*** EXTRAIT DU TEXTE

Par Ingrid Riocreux, agrégée de lettres modernes, spécialiste de grammaire, rhétorique et stylistique ♦ Sur son blog, Ingrid Riocreux est récemment revenue sur l’emploi de l’expression « épisode neigeux » par les médias. Avec humour, l’agrégée de lettres modernes soulève une possibilité aussi étonnante qu’inquiétante : les médias dominants minimisent-ils la durée de ces « épisodes neigeux » par soumission au dogme du réchauffement climatique ?
Ce n’est pas un sujet brûlant mais je remarque que les expressions débiles de ce genre ont le don d’agacer tout le monde, à juste titre d’ailleurs, et contribuent donc à nourrir notre « désamour envers les médias » (une formule de journalistes qui montre à quel point ils aspirent, non seulement à être crus, mais à être aimés de nous !).
A priori, on se dit que ce doit être une notion technique, un terme de météorologie plus précis que « neige ». Quand on l’entend et le lit partout, on a vite fait de penser que, sans doute, cette expression a sa raison d’être, même si celle-ci nous échappe.
On esquisse peut-être tout de même une moue sceptique quand on lit que l’épisode neigeux « s’évacue vers l’Est » (un épisode qui s’évacue?) :
En ce cataclysmique mardi 6 février, on nous rassurait : « l’épisode neigeux devrait prendre fin demain en milieu de journée ». Le lendemain, en milieu de journée, la neige cessa de tomber. Mais les routes demeuraient impraticables, le paysage était couvert d’un épais manteau blanc, on ne distinguait pas le trottoir de la chaussée… et il me fallut attendre encore une bonne demi-journée avant de pouvoir aller récupérer ma voiture que j’avais été contrainte d’abandonner quelque part pour rentrer à pied. Autrement dit, il ne neigeait plus mais on aurait pu considérer que « l’épisode neigeux » n’était pas terminé.

******

_CONSIGNE ÉNONCÉE_
Recopiez mot pour mot le passage de l'extrait ci-dessus qui commence par « Ce n’est pas » et se poursuit jusqu'à « celle-ci nous échappe. ». Veuillez vous en tenir au seul extrait ci-dessus.

*** DONNÉES ENREGISTRÉES

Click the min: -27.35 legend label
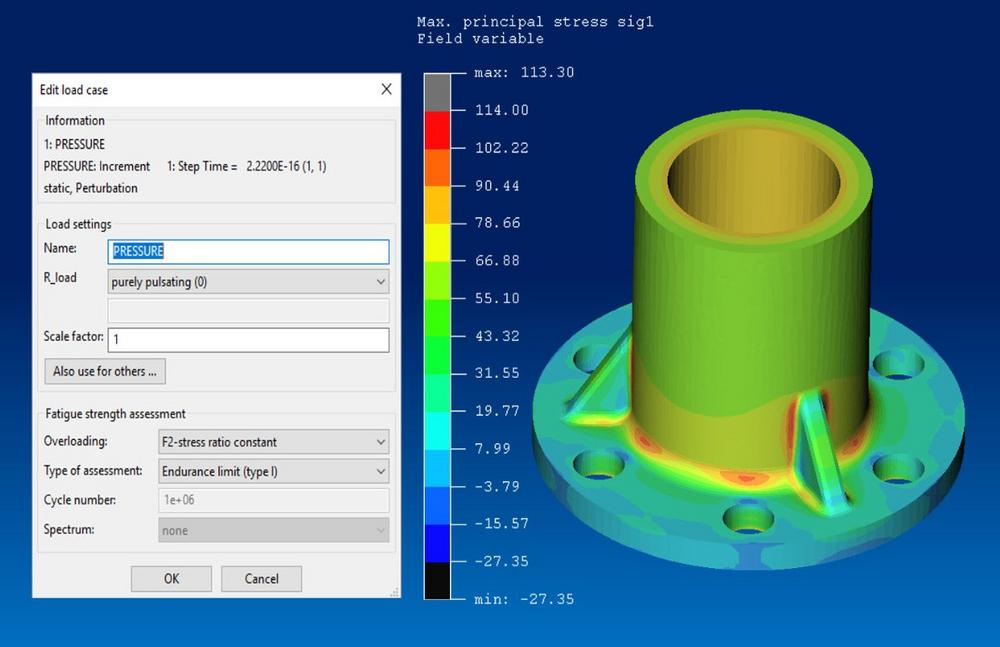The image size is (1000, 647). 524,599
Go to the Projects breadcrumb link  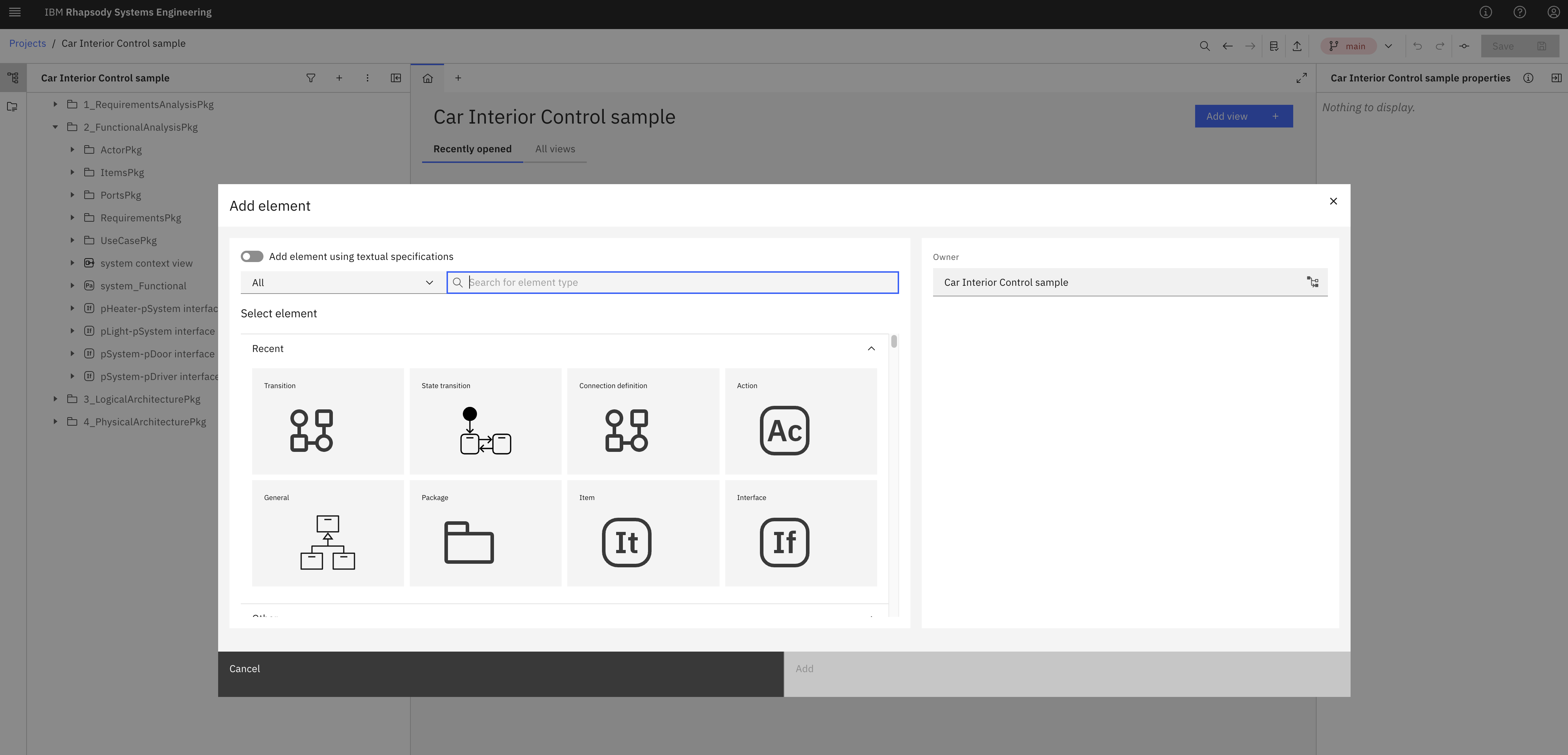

******

_RÉPONSE ATTENDUE_
Ce n’est pas un sujet brûlant mais je remarque que les expressions débiles de ce genre ont le don d’agacer tout le monde, à juste titre d’ailleurs, et contribuent donc à nourrir notre « désamour envers les médias » (une formule de journalistes qui montre à quel point ils aspirent, non seulement à être crus, mais à être aimés de nous !).
A priori, on se dit que ce doit être une notion technique, un terme de météorologie plus précis que « neige ». Quand on l’entend et le lit partout, on a vite fait de penser que, sans doute, cette expression a sa raison d’être, même si celle-ci nous échappe.